Angove, who had served with the AAMC in 1938 to 1939, enlisted in the RAAF Medical Branch, on 5th February 1940, at the rank of flight lieutenant. He attended the 3rd STT Sydney, from 29th April 1940, Station Headquarters, Darwin, from 18th August 1940 and 5 Recruit Depot, Perth, WA from 30th June 1941. He embarked from Sydney for Canada on 8th August 1941 with the RAAF Empire Air Trainees, and on to the UK on 15th September 1941.  Stationed in Yorkshire and Halton Hall initially he served in the Middle-East, in Palestine and Suez Canal area in 1942. Then in  the Western Desert up to Tunisia, Algeria and Libya (1943), in medical support of 458 squadron, from 19th March 1942 until he returned to the UK, via a posting in Sicily, with 458 Squadron on 26th October 1943. Angove was promoted to temporary squadron leader on 1st August 1943. He left the UK on 14th December 1943 for Australia via the USA, arriving in Sydney on 21st January 1944. He served at the RAAF Concord Hospital, in Australia, until his discharge on 4th October 1945.

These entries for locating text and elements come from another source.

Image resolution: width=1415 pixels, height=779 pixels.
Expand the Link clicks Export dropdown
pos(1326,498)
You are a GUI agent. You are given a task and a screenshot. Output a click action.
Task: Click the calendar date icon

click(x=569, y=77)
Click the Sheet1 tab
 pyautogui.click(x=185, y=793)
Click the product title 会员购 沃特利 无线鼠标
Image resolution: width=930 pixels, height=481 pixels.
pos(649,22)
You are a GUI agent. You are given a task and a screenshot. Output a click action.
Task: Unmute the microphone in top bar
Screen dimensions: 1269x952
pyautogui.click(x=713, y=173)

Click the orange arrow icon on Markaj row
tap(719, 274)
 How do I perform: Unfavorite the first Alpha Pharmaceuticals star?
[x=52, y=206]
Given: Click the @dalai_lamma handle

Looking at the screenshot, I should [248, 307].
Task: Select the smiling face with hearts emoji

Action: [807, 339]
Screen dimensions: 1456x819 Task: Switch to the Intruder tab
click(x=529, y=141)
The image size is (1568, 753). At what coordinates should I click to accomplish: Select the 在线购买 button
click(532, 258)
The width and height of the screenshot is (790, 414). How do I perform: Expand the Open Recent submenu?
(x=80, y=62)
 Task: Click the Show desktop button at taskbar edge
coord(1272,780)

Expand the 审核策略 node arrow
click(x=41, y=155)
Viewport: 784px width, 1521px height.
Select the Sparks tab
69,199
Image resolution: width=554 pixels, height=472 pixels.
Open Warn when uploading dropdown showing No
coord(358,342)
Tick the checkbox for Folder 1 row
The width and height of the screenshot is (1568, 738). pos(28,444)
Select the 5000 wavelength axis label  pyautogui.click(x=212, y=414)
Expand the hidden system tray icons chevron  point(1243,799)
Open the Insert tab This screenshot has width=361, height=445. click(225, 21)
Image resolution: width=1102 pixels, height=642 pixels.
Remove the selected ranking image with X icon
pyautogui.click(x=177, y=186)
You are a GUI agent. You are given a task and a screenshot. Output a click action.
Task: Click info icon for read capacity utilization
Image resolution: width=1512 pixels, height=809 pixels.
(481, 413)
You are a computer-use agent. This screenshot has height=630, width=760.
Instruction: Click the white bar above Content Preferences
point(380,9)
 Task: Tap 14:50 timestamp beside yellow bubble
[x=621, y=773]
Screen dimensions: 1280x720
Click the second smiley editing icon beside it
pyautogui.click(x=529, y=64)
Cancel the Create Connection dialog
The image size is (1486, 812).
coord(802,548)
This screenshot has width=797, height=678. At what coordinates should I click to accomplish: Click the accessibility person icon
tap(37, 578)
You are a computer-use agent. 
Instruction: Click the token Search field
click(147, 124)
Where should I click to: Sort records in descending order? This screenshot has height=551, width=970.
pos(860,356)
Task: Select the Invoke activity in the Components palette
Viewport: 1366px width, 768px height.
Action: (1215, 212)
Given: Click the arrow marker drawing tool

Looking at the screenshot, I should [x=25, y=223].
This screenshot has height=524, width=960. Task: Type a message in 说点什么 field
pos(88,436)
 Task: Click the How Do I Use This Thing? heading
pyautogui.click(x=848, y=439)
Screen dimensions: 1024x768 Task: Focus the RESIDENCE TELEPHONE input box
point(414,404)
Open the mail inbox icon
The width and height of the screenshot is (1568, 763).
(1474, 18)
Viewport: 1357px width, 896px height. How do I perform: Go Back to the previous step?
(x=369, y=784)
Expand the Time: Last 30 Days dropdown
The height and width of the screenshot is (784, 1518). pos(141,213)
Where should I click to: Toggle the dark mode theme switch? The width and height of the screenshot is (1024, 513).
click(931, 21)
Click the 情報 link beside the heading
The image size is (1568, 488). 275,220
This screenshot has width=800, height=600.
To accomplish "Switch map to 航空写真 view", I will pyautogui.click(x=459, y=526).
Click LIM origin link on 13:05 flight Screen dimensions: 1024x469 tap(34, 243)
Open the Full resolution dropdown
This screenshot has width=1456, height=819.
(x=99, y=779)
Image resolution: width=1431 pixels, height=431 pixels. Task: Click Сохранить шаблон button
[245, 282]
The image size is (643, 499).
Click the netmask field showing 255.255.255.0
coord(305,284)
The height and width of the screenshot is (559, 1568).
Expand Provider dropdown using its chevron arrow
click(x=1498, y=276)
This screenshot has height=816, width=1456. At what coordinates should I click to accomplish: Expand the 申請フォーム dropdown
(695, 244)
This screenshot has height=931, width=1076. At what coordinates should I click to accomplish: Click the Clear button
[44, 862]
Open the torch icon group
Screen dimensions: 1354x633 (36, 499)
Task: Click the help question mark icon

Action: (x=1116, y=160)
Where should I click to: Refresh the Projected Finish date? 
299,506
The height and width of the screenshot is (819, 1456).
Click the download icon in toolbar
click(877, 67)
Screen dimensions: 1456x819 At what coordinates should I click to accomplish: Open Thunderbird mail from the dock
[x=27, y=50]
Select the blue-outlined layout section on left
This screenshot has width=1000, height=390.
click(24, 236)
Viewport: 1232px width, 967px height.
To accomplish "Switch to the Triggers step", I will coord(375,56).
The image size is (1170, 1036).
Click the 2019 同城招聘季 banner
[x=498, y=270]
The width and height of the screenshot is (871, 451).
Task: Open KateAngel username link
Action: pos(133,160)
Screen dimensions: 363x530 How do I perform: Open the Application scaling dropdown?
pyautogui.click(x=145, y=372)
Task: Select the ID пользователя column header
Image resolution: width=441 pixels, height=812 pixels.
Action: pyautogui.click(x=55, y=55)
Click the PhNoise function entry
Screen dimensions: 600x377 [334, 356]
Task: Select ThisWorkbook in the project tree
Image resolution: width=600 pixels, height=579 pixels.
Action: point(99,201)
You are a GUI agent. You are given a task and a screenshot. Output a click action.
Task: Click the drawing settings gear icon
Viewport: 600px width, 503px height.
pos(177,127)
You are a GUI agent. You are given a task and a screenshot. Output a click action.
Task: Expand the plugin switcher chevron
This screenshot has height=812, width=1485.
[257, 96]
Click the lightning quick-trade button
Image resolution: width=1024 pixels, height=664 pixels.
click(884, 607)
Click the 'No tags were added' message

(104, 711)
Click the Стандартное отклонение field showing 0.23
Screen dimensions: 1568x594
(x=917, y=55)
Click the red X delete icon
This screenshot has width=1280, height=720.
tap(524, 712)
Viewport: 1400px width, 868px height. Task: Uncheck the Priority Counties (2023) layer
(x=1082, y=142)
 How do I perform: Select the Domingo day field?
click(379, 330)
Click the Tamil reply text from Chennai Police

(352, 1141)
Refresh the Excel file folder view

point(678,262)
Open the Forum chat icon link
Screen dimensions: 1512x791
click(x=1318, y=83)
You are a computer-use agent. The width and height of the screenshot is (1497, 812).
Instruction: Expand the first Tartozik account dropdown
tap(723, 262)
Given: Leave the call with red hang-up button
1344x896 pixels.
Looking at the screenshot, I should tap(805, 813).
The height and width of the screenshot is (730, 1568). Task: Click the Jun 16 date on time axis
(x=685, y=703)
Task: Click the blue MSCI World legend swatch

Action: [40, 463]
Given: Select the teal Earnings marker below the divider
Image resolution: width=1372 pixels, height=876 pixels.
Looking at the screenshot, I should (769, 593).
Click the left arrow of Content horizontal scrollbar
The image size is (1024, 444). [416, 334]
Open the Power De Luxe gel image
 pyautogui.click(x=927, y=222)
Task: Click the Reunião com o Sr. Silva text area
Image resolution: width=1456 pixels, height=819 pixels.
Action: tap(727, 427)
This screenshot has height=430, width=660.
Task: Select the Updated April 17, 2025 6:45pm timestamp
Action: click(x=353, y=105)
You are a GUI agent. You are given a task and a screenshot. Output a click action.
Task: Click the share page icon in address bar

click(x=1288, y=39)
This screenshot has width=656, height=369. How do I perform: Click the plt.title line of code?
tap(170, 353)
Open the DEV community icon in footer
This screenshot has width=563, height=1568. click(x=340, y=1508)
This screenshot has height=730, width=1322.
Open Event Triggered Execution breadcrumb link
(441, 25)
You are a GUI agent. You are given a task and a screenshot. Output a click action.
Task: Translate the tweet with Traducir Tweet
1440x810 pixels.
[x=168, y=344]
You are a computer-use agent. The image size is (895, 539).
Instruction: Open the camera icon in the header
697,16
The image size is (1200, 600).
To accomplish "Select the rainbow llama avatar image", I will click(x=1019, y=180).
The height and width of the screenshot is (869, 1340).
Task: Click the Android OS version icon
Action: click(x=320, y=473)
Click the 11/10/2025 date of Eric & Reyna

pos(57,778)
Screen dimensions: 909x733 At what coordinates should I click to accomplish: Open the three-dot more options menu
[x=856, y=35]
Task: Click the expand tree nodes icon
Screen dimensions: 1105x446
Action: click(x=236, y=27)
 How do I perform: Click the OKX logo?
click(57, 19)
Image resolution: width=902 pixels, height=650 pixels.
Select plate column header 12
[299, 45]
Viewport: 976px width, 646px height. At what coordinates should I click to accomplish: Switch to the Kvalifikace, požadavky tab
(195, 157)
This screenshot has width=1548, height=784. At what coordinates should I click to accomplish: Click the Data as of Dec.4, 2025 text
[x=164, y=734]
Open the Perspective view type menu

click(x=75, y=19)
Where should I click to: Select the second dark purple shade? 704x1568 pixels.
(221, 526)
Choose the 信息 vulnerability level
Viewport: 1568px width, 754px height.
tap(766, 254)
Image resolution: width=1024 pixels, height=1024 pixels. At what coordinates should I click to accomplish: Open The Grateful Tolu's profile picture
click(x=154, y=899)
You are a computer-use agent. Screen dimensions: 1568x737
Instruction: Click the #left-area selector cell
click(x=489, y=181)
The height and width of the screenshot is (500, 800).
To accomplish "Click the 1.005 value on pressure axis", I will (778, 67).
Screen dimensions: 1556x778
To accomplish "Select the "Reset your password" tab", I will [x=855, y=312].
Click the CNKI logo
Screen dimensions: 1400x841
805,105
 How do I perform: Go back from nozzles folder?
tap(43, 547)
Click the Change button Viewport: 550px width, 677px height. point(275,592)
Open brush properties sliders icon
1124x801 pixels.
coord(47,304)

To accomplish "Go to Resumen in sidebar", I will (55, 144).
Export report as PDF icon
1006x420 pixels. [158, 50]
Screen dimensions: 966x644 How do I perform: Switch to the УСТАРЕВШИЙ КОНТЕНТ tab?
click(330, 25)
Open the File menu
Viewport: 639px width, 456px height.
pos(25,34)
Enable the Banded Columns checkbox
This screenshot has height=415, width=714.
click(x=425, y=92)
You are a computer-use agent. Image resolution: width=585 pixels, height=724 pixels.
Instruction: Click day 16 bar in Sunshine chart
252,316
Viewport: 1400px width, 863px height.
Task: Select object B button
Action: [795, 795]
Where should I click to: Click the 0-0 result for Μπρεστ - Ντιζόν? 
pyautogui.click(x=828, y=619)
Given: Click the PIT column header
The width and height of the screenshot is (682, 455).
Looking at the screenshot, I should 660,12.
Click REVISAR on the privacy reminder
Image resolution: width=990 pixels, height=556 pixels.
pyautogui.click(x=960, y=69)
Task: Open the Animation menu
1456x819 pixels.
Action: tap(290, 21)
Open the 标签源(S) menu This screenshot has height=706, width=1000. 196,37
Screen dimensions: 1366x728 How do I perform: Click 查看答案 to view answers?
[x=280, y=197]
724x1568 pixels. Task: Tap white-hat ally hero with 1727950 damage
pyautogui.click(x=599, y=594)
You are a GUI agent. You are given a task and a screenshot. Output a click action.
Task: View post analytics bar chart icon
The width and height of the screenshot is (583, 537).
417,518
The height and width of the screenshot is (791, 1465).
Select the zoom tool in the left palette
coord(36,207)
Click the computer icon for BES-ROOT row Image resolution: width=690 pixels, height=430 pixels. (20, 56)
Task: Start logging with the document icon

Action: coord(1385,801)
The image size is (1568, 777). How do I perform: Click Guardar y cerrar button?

Appointed medical registrar at the RAH, in July 1945 for six months, Angove embarked on a career as a physician. He passed the MRACP early in 1946, and was a resident physician at the Broken Hill hospital for the last six months of 1946. Overseas training at a London Hospital in 1947, was followed by obtaining the MRCP and took up RMO posts at the Whittington Hospital, NE London, Harefield Hospital, and, in thoracic medicine at the Brompton Hospital, London. Angove took a three-month commission in 1949, to Scandinavia for the British Council reporting on BCG vaccination. He then returned to Adelaide, in late 1949, to private practice and an appointment as honorary clinical assistant to the Director of Medicine at the RAH; later an honorary assistant physician and honorary physician at the RAH. He established the thoracic medicine unit in 1972, and remained at the RAH until his retirement in 1980. Angove was a renowned and excellent teacher at the RAH; his stentorian voice was famous. He travelled overseas to the Mayo Clinic in Boston, and the UK for post graduate study in 1968. President of the Thoracic Society of Australia from 1972 to 1974 he had many other interests including Councillor and President of the SA Tuberculosis Association. From 1980 to 1986 he became a Consulting Physician in private practice in North Adelaide.  He was President of Bedford Industries from 1956 to 1964, on the Council of the Royal Flying Doctor Society Central section, and the AMA.    He was the President of the Burnside Historical Society from 1981 to 1983 and formed a triumphant committee in 1983 to “Save the Grange Vineyards”. A keen ornithologist and fisherman and excellent shot he had a wide range of friends.  He married Margaret Eleanor Formby, a nurse, in 1951, and they were to have two sons and two daughters. Their beach house at Robe, in the south east of SA, was to be the site of many enjoyable family holidays. Roger Clare Angove died, in Adelaide, on 18th July 1998 and was survived by his wife and children.

Source

Blood, Sweat and Fears III: Medical Practitioners South Australia, who Served in World War 2. 

Swain, Jelly, Verco, Summers. Open Books Howden, Adelaide 2019.